• _EXERCISE REQUIREMENTS_:
Which of the lines in the data below contain the string "December"? Copy each of them.

• _SUPPLIED RECORDS_:
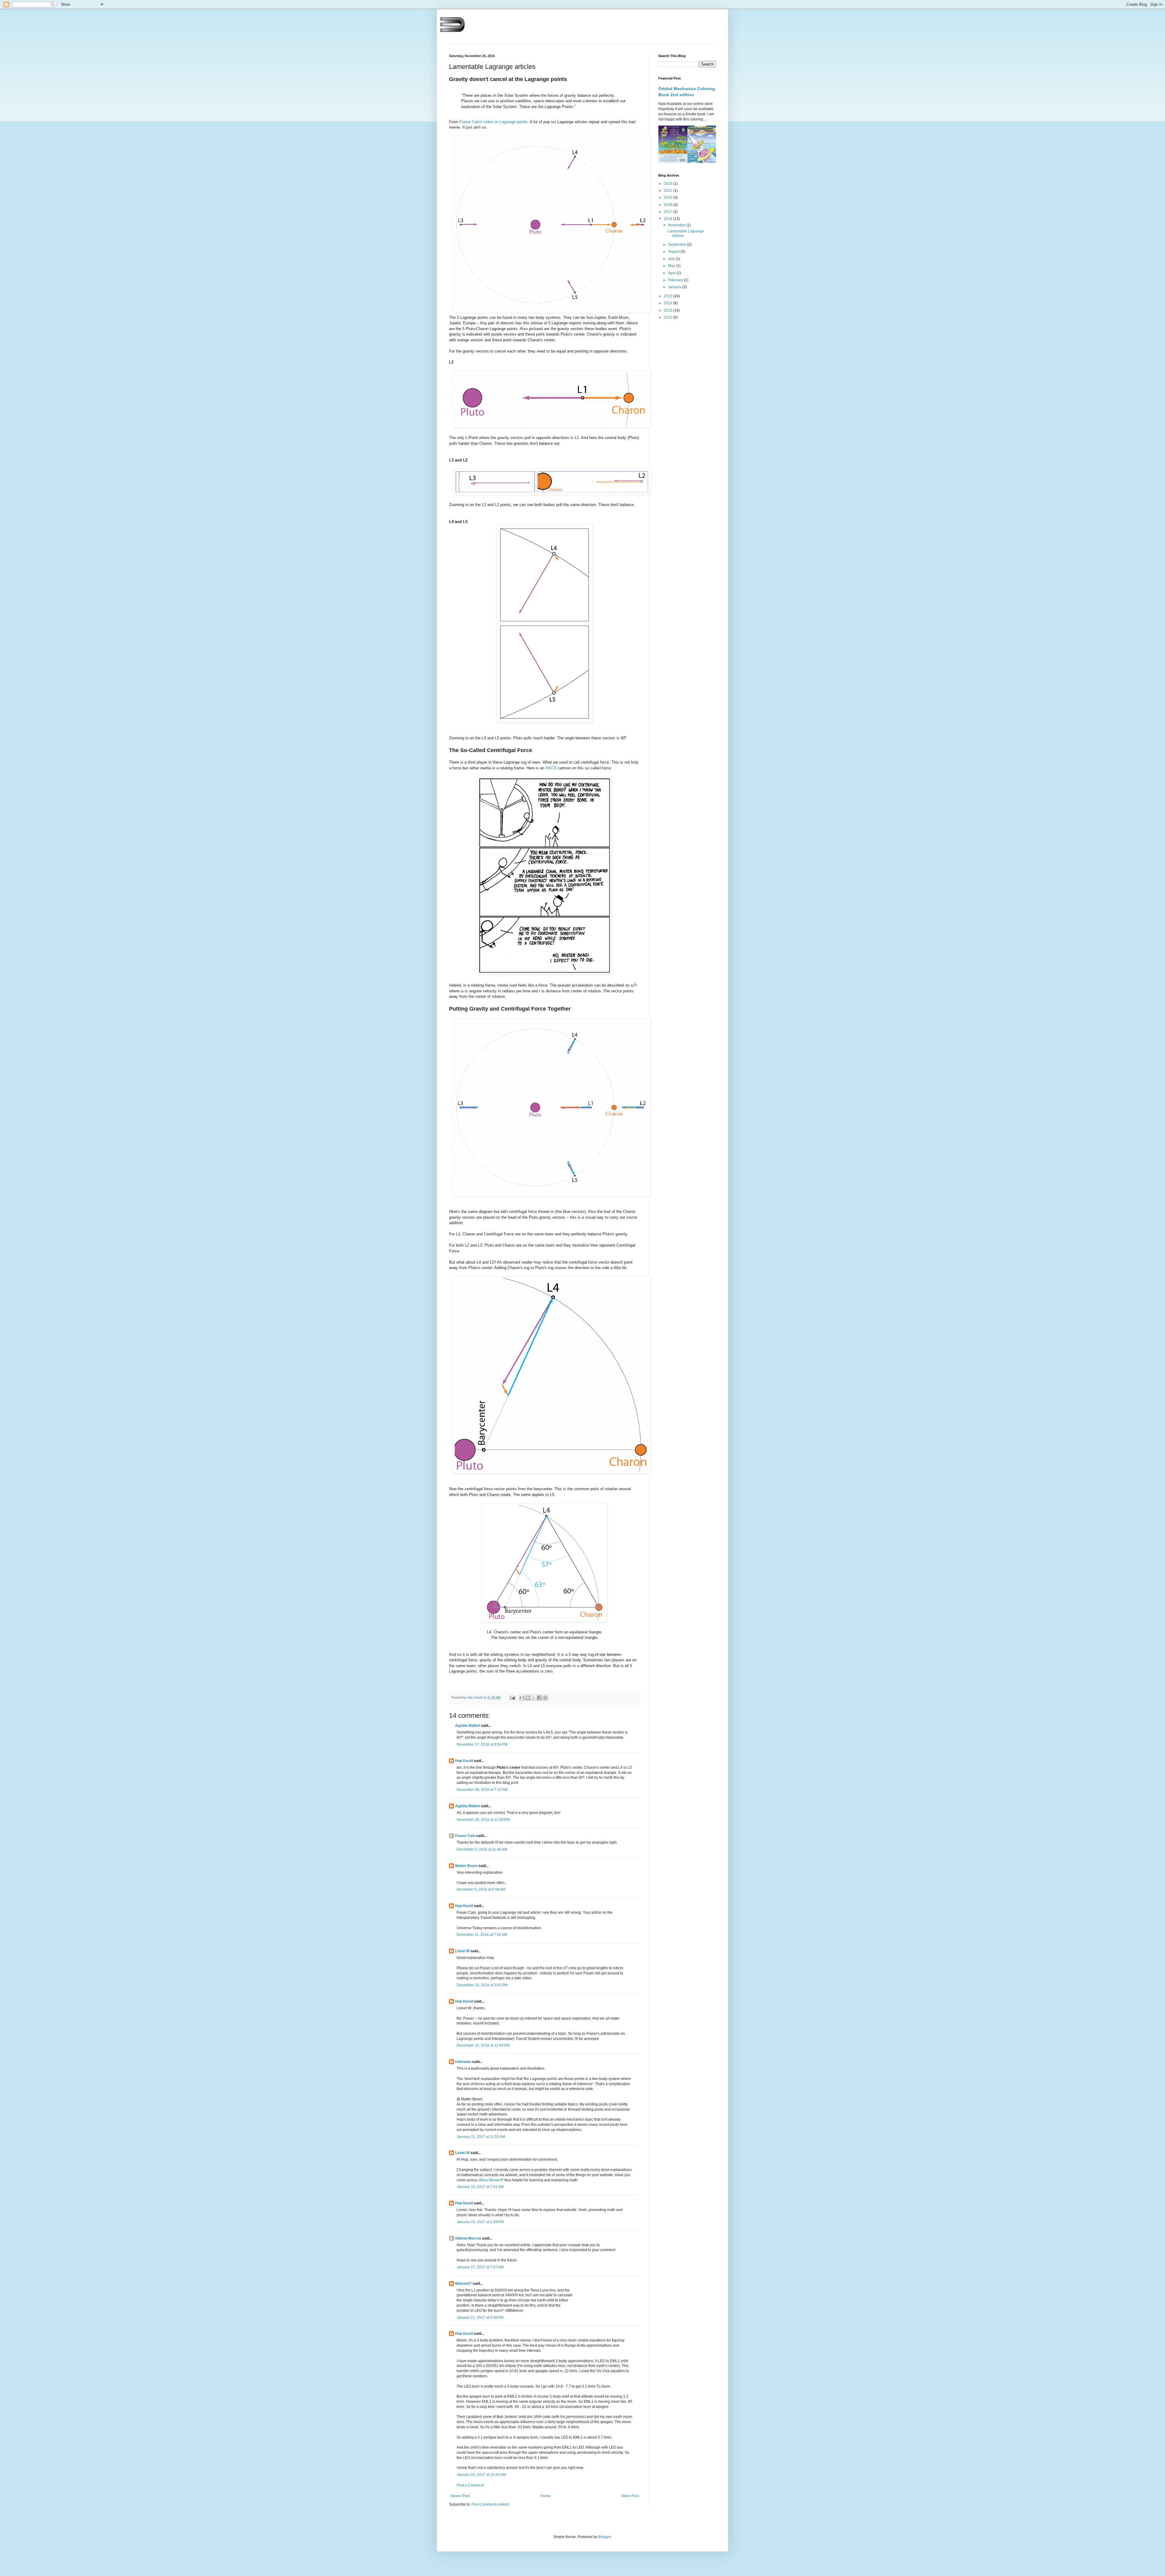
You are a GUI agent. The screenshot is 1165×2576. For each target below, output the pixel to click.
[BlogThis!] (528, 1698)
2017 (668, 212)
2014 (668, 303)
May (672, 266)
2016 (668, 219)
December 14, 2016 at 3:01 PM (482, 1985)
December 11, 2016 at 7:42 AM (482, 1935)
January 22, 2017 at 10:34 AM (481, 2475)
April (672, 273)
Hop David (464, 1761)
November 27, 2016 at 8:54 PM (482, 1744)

• _EXERCISE SOLUTION_:
December 14, 2016 at 3:01 PM (482, 1985)
December 11, 2016 at 7:42 AM (482, 1935)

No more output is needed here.